By late 1916, Gabrielle’s archrival, Poiret, had directed his efforts toward the army and successfully redesigned its greatcoats to reduce their cost. Whatever Poiret’s patriotic labors, Gabrielle had, meanwhile, effectively lost her rival and now appeared unstoppable in the field of wartime fashion. At this point, she had more than three hundred people working under her command.

Clearheaded and decisive, Gabrielle had already arrived at her own working methods. Marie-Louise recalled how she “never set foot in the workrooms. She would call us together to tell us what she wanted after she had chosen the fabrics.” While admiring Gabrielle’s ability to evoke and describe what she wanted, her première also believed that her lack of technique sometimes created misunderstandings. When this happened and they made something Gabrielle didn’t like, she didn’t hide her frustration.

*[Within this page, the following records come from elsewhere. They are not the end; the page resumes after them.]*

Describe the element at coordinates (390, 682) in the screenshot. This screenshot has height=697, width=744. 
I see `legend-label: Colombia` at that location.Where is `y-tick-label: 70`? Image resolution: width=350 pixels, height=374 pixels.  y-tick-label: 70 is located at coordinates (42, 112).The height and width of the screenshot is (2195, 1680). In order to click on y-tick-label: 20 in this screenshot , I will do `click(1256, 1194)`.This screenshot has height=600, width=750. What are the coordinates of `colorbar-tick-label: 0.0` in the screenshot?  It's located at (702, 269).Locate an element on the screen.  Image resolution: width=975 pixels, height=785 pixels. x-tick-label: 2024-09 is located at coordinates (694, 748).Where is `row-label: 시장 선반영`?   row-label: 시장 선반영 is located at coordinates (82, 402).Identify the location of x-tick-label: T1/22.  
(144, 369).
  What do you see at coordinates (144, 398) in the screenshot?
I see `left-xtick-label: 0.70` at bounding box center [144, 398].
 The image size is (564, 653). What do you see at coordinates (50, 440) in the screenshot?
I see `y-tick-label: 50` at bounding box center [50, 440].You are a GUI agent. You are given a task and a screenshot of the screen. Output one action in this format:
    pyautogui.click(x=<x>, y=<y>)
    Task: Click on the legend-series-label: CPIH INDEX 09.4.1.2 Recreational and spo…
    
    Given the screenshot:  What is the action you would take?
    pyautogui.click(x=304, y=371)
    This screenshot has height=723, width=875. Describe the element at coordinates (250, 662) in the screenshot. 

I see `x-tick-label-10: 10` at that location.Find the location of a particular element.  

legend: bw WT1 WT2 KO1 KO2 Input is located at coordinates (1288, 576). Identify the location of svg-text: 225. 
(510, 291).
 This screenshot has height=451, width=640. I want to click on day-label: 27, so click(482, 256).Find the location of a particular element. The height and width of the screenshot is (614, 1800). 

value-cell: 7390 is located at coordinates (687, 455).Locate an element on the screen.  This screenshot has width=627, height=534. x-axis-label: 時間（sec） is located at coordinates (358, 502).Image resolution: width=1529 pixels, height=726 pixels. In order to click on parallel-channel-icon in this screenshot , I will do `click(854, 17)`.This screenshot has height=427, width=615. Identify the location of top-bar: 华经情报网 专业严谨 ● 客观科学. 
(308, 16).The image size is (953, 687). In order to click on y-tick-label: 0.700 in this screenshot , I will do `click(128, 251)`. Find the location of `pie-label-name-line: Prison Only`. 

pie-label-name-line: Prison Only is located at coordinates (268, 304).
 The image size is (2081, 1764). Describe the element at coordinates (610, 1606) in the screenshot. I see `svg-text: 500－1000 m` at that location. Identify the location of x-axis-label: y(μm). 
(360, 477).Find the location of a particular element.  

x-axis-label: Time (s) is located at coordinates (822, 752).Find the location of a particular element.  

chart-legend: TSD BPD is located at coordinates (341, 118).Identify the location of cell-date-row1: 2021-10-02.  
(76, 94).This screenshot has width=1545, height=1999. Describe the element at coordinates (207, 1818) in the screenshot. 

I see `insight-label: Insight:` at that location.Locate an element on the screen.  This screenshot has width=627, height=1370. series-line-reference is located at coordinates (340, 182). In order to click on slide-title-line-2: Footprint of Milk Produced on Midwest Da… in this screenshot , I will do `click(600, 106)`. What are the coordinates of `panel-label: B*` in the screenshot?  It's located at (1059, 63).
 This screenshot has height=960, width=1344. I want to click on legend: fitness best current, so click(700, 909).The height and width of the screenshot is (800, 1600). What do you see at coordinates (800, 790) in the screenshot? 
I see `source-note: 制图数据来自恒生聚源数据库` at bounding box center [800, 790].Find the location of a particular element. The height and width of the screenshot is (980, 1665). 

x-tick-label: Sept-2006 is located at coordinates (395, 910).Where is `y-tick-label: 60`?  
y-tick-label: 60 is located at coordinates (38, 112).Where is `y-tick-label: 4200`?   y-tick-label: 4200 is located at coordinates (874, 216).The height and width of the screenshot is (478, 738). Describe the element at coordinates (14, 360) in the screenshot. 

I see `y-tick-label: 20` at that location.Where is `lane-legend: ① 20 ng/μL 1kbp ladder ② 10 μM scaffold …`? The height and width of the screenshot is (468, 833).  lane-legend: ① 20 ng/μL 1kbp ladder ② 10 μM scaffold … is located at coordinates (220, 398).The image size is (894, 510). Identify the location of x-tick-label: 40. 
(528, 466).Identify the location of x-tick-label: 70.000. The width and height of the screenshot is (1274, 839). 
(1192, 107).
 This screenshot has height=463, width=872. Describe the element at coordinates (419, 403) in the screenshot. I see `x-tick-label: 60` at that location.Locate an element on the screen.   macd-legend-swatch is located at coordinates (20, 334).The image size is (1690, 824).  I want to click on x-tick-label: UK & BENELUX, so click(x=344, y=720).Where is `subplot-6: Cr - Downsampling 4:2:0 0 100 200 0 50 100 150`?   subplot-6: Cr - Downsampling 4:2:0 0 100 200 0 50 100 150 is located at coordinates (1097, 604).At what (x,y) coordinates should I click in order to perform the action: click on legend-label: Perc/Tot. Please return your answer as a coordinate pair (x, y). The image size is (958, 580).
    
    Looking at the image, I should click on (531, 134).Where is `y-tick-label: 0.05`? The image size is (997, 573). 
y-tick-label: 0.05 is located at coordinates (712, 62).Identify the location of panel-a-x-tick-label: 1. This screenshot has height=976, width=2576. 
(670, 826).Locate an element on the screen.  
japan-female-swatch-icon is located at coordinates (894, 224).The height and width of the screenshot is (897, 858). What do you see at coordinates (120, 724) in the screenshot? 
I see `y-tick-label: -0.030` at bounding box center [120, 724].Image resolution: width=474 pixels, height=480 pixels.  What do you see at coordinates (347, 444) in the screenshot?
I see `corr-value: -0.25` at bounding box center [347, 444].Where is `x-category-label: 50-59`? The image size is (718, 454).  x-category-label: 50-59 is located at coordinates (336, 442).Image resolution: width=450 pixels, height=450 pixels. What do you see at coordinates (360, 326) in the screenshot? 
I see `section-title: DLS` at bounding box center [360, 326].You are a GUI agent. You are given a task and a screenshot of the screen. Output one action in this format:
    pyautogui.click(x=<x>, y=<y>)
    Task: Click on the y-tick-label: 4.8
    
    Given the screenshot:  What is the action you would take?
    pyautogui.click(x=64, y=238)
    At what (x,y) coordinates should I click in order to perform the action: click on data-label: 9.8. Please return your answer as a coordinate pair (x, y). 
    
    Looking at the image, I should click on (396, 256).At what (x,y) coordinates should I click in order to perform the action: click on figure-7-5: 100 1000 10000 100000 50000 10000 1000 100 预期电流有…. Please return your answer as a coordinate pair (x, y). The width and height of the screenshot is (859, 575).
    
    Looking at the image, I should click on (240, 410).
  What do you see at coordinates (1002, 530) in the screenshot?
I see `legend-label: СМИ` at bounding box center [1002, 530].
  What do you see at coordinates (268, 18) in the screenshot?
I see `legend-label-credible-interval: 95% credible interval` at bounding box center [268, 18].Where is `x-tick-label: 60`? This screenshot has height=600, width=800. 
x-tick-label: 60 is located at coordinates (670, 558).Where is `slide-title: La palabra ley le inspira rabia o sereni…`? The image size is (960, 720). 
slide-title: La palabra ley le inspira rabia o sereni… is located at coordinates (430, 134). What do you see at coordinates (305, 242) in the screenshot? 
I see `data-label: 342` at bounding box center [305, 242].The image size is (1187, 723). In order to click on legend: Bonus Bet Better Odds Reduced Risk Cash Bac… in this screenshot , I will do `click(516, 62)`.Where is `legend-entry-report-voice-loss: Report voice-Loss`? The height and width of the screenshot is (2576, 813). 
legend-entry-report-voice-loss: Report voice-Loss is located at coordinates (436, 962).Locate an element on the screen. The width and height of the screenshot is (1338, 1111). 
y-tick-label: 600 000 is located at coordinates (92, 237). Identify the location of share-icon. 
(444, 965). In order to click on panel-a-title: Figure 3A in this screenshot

Although Marie-Louise believed that Gabrielle’s lack of technique led her to compensate with an unsettling need to demonstrate her authority, Marie-Louise was in awe of what she described as “her innate taste.” Whatever the première ’s criticisms, she remained impressed by her employer’s “audacity and incredible nerve, especially since she was a milliner and knew little about dressmaking.”10 She would add that Gabrielle’s method “must have had something good in it, since we made such admirable things.” As for Gabrielle herself, Marie-Louise found her “extraordinarily chic. You should have seen her, getting out of her Rolls-Royce in front of the firm on the stroke of noon, for she had… acquired a Rolls with a chauffeur and footman. She was a queen!”11

This “queen” remained at the salon until two or three o’clock, depending upon the importance of her customers. And then “she retired to her drawing room, where she entertained a great deal.”12 The impression this gives — that Gabrielle didn’t work hard — was just what she intended, and is also entirely inaccurate. And one remembers her famous remark, made years later: “It is through work that one achieves. Manna didn’t fall on me from heaven; I molded it with my own hands… The secret of this success is that I have worked terribly hard… Nothing can replace work; not securities, or nerve, or luck.”13

At the same time, as we have seen, Gabrielle had insisted on remaining in the background when she sold hats from Etienne Balsan’s garçonnière, sending her assistants out to deal with the customers rather than meeting them herself. And over the preceding few years, as she had become familiar with people and surroundings of the highest sophistication, the impression that would sometimes be given, that Gabrielle didn’t do much work, signaled something significant in her present thinking. She had recognized that in order to acquire a greater reputation than her fellow designers, she would be wise to cultivate the impression that she didn’t need to work hard; that, by implication, she was the equal of her clients. Having had her nose rubbed in her social inferiority throughout her life, as Gabrielle grew more successful, she felt less and less a sense of personal inadequacy before those more socially exalted than herself.

Under Arthur’s watchful eye, at first using her contacts and the press to promote her hats, Gabrielle’s keen instincts had begun telling her she needed something more all-encompassing than the old-fashioned virtue of a well-known name. However consciously, we will never know, Gabrielle began fostering something on a grander scale.

Even her première, who knew Gabrielle’s working methods and something of her complex personality, was persuaded enough by her projection of status to call Gabrielle “a queen,” and misinterpreted her entertaining as no more than that — entertainment. As Gabrielle’s innate self-belief began to flourish, she was also drawing the outlines of a persona. She was cultivating around her name something that can thrive on any real scale in the modern world only through an ongoing relationship with the press: a public image.